Sending other arguments to known actions should have no effect.

Type 3

Mapping to internal IDs, again from ACE2:

0x606 - internal ID 2
0x206 - internal ID 8
0x304 - internal ID 9
0x203 - internal ID 5

Dumping the raw table on your device

It is possible to dump the AppleVDM table on any ACE and use the code above to decode it manually. This can be done by reading the 0x57 register.

Protocol Summary

With the code above available, it is possible to finally sum up how this protocol works. All messages must come from SOP'DBG or SOP''DBG.

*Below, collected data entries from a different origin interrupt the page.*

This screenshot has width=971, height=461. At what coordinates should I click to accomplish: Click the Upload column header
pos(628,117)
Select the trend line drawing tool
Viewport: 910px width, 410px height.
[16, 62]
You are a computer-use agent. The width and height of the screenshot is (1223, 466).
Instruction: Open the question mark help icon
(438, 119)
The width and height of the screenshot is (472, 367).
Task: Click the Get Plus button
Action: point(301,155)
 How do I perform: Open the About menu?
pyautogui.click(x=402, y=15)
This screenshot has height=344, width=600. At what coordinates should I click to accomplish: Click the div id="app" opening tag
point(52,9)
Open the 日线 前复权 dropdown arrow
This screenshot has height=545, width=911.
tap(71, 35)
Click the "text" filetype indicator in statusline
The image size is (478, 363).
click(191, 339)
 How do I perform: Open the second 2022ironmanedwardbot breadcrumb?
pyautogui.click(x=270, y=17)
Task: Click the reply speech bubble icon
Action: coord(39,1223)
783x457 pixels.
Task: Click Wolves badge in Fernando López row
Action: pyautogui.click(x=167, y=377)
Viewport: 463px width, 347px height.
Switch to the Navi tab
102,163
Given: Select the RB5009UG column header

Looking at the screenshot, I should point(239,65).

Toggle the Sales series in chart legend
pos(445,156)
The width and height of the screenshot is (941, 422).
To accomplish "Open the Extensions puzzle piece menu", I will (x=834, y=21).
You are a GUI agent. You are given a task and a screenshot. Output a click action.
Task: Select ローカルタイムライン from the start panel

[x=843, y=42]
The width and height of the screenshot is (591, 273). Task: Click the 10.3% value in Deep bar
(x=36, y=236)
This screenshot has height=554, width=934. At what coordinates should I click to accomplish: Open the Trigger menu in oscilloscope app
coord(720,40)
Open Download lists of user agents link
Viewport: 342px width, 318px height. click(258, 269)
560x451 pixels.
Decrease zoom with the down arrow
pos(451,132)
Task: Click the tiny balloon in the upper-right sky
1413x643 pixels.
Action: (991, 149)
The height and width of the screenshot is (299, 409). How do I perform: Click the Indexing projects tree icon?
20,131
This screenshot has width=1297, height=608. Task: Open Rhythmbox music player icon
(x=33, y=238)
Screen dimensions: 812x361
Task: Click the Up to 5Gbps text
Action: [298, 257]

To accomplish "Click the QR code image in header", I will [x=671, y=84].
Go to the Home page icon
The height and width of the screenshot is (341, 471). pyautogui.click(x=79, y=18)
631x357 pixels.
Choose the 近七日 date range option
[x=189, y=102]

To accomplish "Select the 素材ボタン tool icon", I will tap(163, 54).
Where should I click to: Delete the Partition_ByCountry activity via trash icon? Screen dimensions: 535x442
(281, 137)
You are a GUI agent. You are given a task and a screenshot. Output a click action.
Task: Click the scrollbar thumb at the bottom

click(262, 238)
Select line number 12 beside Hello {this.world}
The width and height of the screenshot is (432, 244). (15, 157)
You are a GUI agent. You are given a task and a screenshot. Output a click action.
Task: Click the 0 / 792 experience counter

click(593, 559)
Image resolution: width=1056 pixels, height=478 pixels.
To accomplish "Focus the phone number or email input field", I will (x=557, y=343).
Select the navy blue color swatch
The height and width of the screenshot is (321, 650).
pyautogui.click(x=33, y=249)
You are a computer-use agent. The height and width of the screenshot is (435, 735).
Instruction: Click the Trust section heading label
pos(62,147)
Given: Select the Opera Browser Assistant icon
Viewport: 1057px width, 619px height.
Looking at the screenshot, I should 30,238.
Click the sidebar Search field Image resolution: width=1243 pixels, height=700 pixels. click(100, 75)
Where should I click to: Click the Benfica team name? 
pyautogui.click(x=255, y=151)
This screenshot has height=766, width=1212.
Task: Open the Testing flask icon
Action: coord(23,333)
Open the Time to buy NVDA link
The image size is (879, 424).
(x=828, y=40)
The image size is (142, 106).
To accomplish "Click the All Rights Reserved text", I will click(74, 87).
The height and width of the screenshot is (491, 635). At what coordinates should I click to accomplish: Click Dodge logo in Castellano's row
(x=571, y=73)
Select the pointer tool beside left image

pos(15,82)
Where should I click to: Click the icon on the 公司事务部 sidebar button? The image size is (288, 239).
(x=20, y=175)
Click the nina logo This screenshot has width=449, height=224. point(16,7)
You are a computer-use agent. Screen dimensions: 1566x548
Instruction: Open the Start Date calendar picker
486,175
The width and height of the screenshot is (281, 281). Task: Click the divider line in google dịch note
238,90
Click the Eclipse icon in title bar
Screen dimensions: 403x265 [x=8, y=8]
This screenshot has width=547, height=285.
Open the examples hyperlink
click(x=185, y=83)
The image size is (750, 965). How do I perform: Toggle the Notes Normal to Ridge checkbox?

AppleVDM 0x10: Get Action List

Input: { 0x5AC8010 }
Reply: Shorts encoded using VDM (first short in high 16 bytes, second in low 16 bytes). Zero terminated.
Example reply VDOs: 05020702 06060206 01060105 02030103 00000000

AppleVDM 0x11: Get Action Info

Parameters:
* uint16_t ActionId - specifies the action, taken from 0x10 reply
Input: { 0x5AC8011, ActionId }
Reply: Shorts encoded using VDM (first short in high 16 bytes, second in low 16 bytes). Zero terminated.
Example reply VDOs: 05010103 04090305 00000000

AppleVDM 0x12: Perform Action

Parameters:
* uint16_t ActionId- specifies the action, taken from 0x10 reply
* uint8_t Lines - bit mask of the lines on which the action should be muxed
* bool TryToExitPrevious - the ACE will try to exit any conflicting modes
* bool PersistSoftReset - the ACE will try to keep this mode active over a soft reset
* bool Exit - instead of entering this mode, let's exit it
Input: { 0x5AC8012, (Exit << 25) | (PersistSoftReset << 24) | (TryToExitPrevious << 23) | ((Lines & 0x7F) << 16) | ActionId }
Output: Status of the currently active lines, encoded using 8 16-bit shorts (first short in high 16 bytes, second in low 16 bytes): first a packed value (ConnectionState << 14) | (LineState[i] << (2 * i)) for i between 0 and 7, exclusive), followed by 7 shorts which specify what action id is being muxed on the given line. ConnectionState can be 0 for disconnected, 1 or 2 for a standard connected device depending on the orientation and 3 for audio and debug connections. LineState is a 2 bit value, which significance is not well known at the moment.

Concluding Remarks

We have detailed the inner-workings of Apple's proprietary USB Type-C Controller, termed ACE, and exposed the Vendor Defined Messages that are used to externally control these controllers over the USB-PD protocol, termed AppleVDM. We believe that further research in this area is crucial in exposing the hardware security mechanisms present on modern Apple devices.